Il problema è che, come le altre istituzioni, anche quelle legate alla
sicurezza si sono logorate in questo eccessivo, bellicoso dualismo. E ora
la situazione è a livelli d'emergenza. Che serva la massima trasparenza è
cosa ovvia. Lo sa bene il nuovo capo della polizia, che ne ha fatto il suo
slogan. Lo vedremo alla prova dei fatti.
Sul G8, sulle (vecchie) intercettazioni che l'una e l'altra parte
processuale mettono in gioco spacciandole per clamorose novità e
distribuendole con generosità ai propri "media" di riferimento, dell'una e
dell'altra parte, vale solo una considerazione. Lo scenario delle "due
polizie" emergerà nettamente nel prosieguo del processo: lo si vedrà
presto. E sarà confermato quello che già, anni fa, scrivemmo. C'era una
parte di polizia che aveva stipulato un "patto" silente con il mondo no
global, al punto che le allora "tute bianche" sfilavano in corteo con le
radio della polizia stessa. E che, come ci confermò un alto funzionario,
comunicavano alla digos intenzioni e movimenti dei "cattivi". Un'altra
parte del corpo giudicava quelle nozze come assolutamente contro natura.
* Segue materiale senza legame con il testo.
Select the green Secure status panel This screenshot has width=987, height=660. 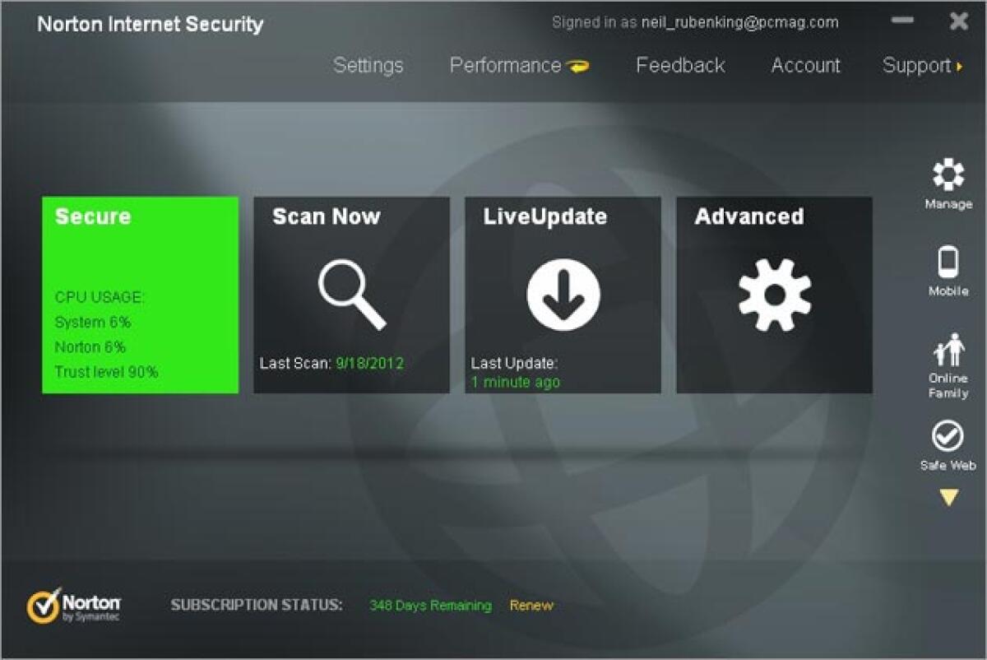pos(140,296)
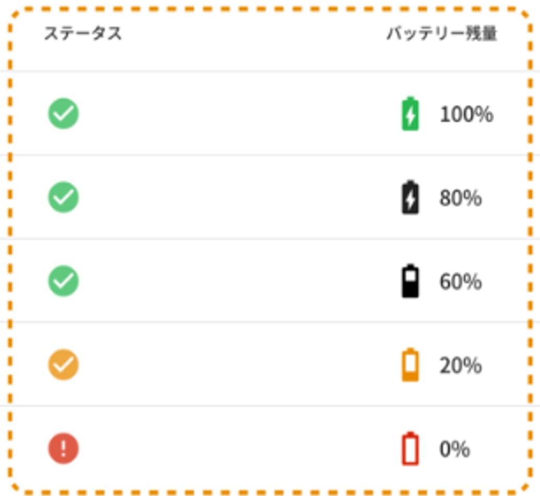Click the orange low battery icon

(x=410, y=365)
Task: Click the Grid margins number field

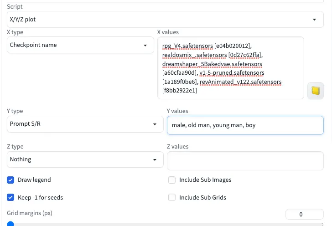Action: tap(304, 214)
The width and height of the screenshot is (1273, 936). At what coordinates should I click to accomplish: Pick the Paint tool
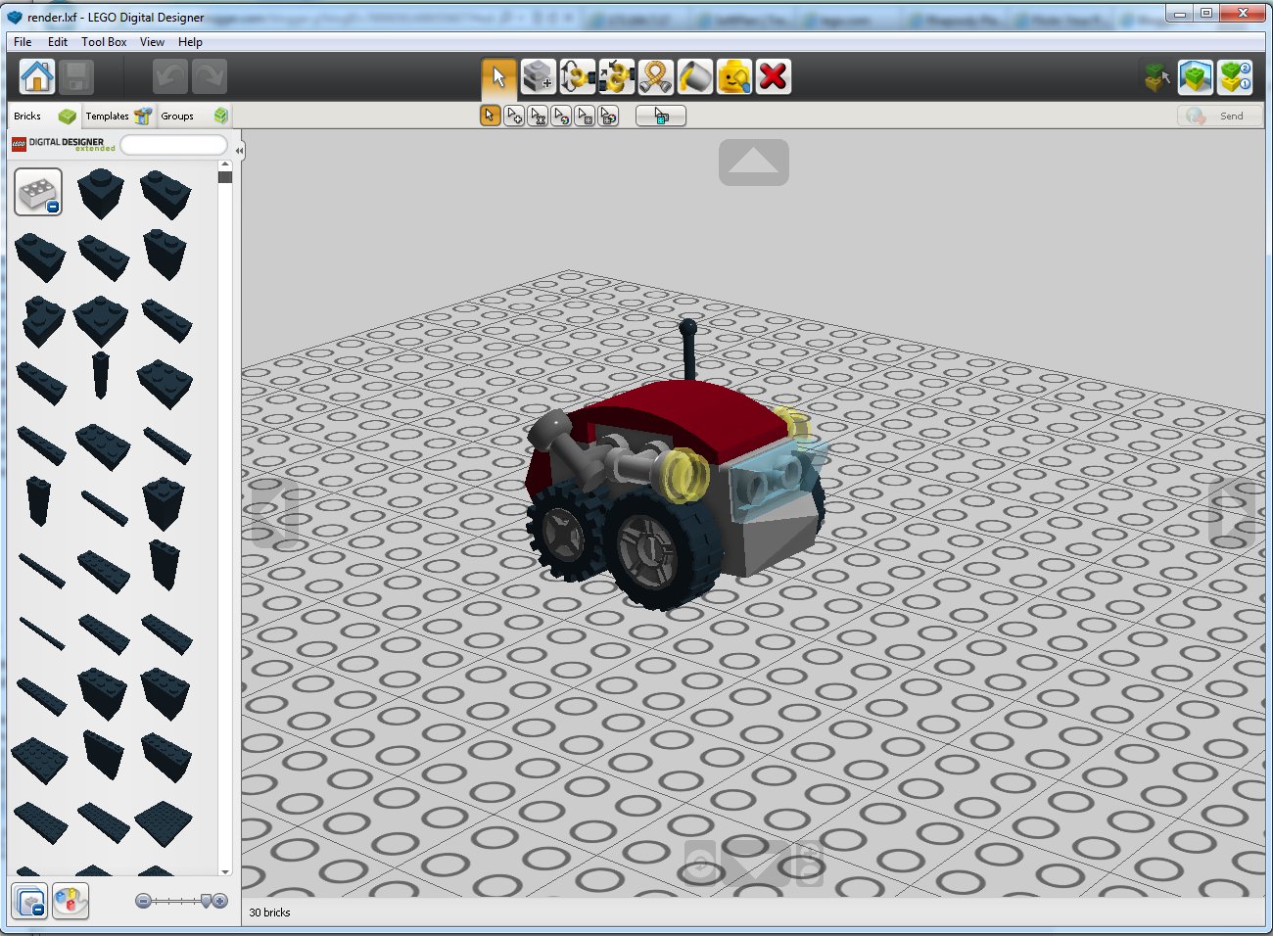[x=694, y=76]
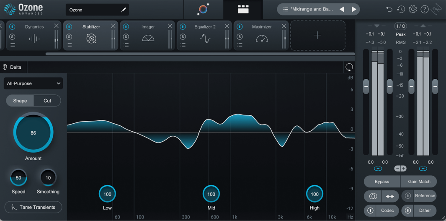Screen dimensions: 446x221
Task: Select the Shape mode tab
Action: tap(20, 101)
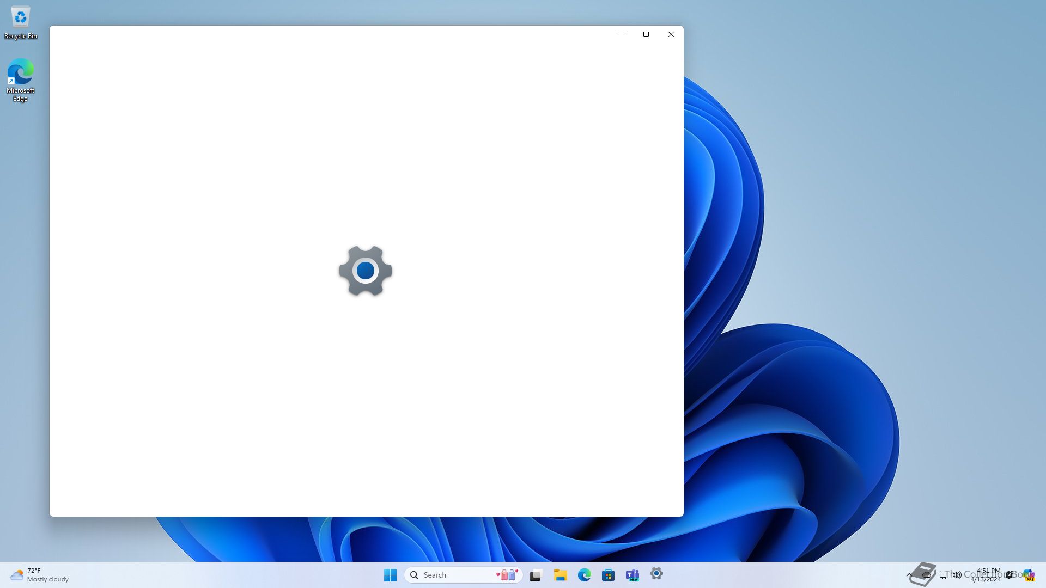Launch Microsoft Teams from the taskbar
The image size is (1046, 588).
tap(632, 575)
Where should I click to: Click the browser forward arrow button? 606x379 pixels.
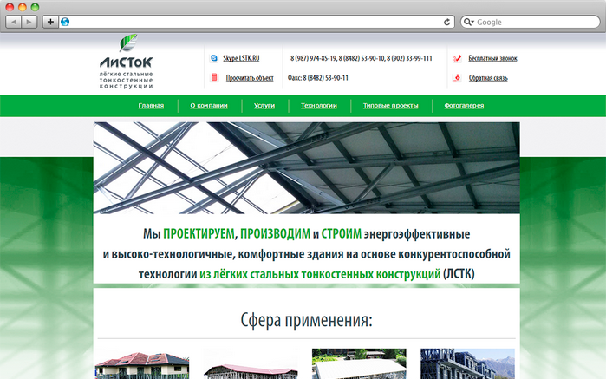click(x=29, y=22)
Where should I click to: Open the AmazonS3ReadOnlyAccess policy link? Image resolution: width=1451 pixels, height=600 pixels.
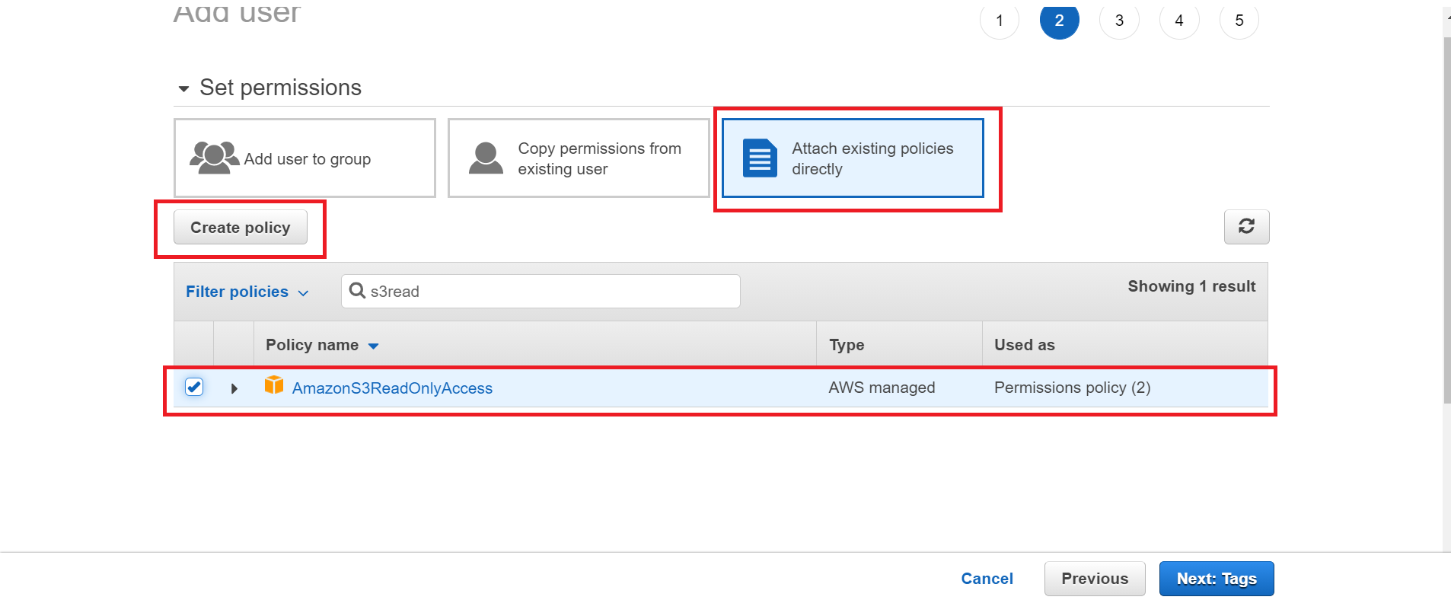[x=392, y=388]
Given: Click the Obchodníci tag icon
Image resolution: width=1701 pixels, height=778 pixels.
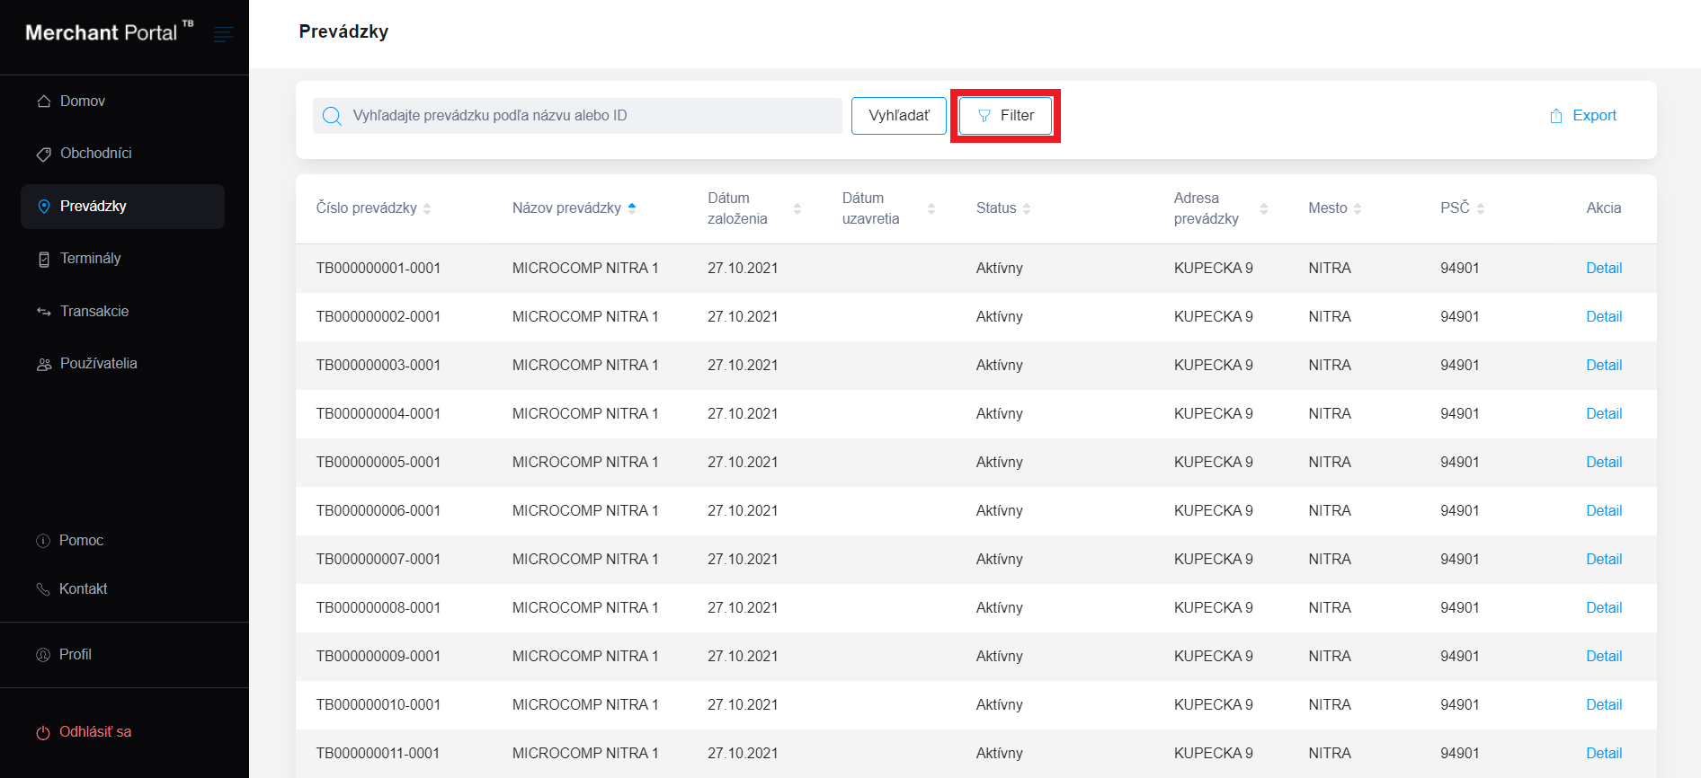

Quando sono esplosi gli scontri, i falchi, i duri hanno preso il
sopravvento. Il luglio 2001 ha rappresentato la resa dei conti tra queste
"due polizie", sulla schiena di chi è stato picchiato e manganellato. Il
vero problema è com'è stato gestito il dopo. Ma siamo sicuri che i vertici
della polizia abbiano mal operato, confondendo le acque e facendo gioco di
melina? Ricordiamo De Gennaro. Voluto dalla sinistra, confermato da
Berlusconi, riconfermato da Prodi. E, quando non è stato più possibile
lasciarlo al suo posto, promosso da questo governo.